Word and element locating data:
==========

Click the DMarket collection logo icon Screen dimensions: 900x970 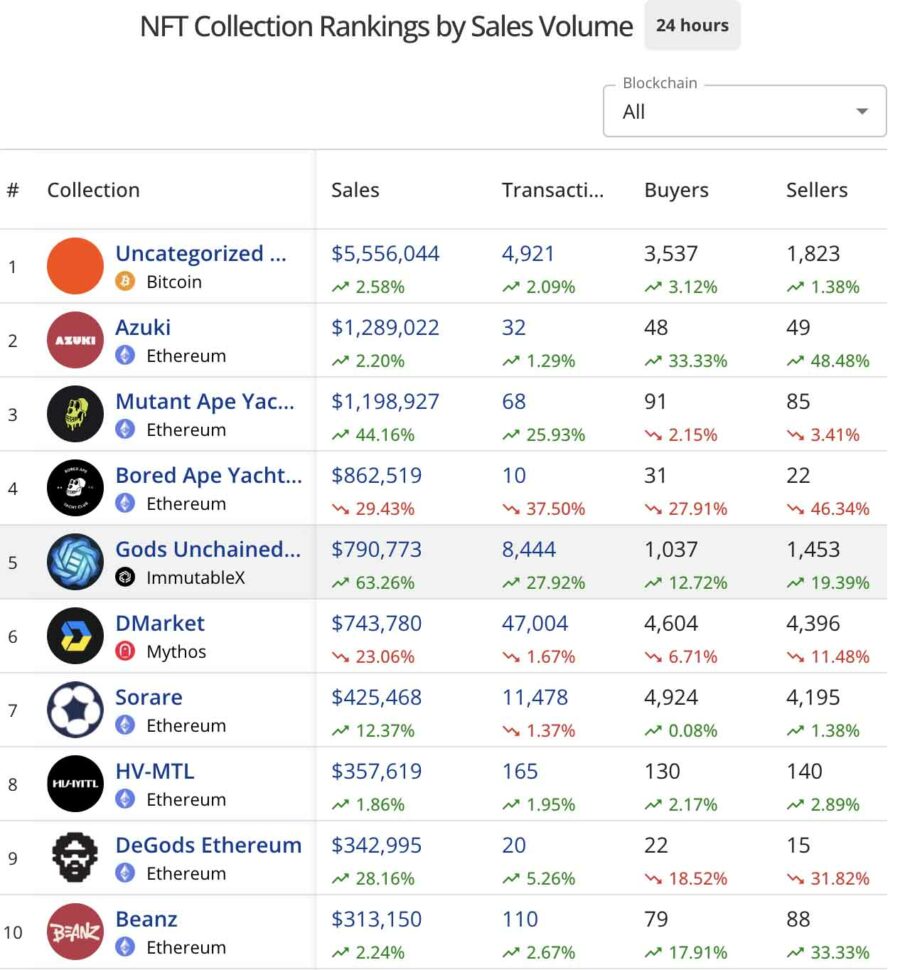click(75, 636)
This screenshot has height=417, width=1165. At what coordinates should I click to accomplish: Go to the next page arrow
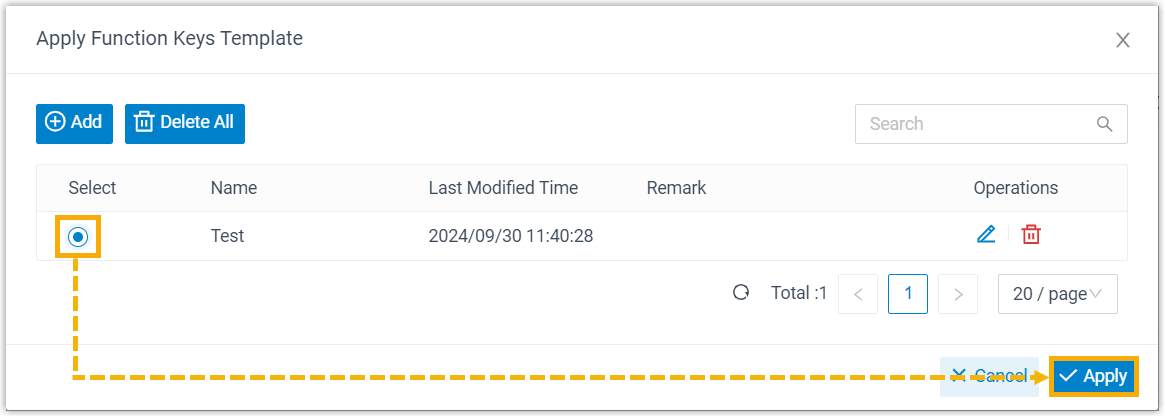tap(958, 294)
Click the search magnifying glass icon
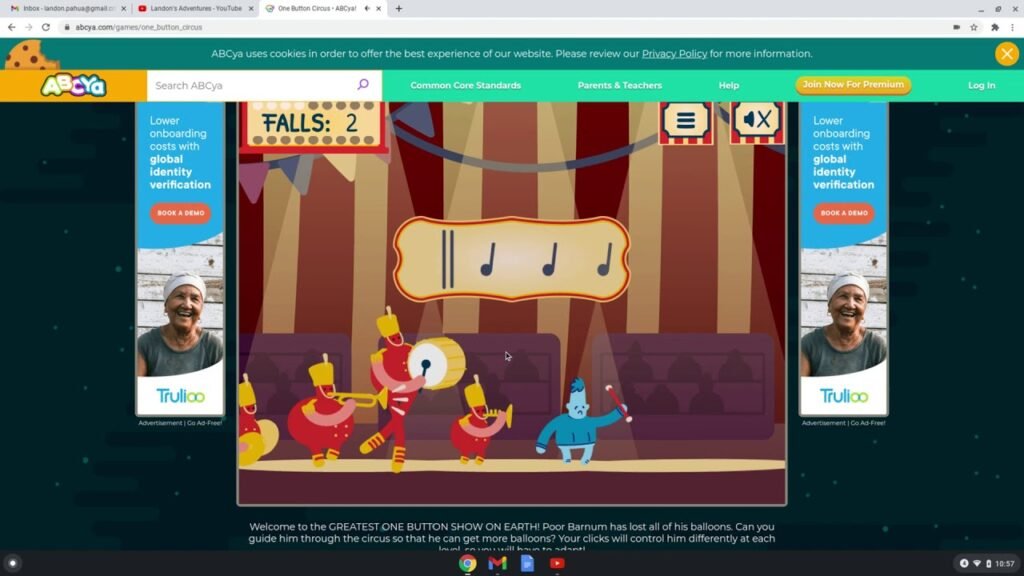Image resolution: width=1024 pixels, height=576 pixels. point(362,85)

==========

__WORK TO DO__
Write out, word for word, the part of the records that opens with the line containing "This screenshot has" and runs through the end of the records. Leave the pictures out.

__OUTPUT__
This screenshot has height=417, width=1165. At what coordinates should I click to accomplish: Go to the next page arrow
tap(958, 294)
Click the search magnifying glass icon
Image resolution: width=1024 pixels, height=576 pixels. point(362,85)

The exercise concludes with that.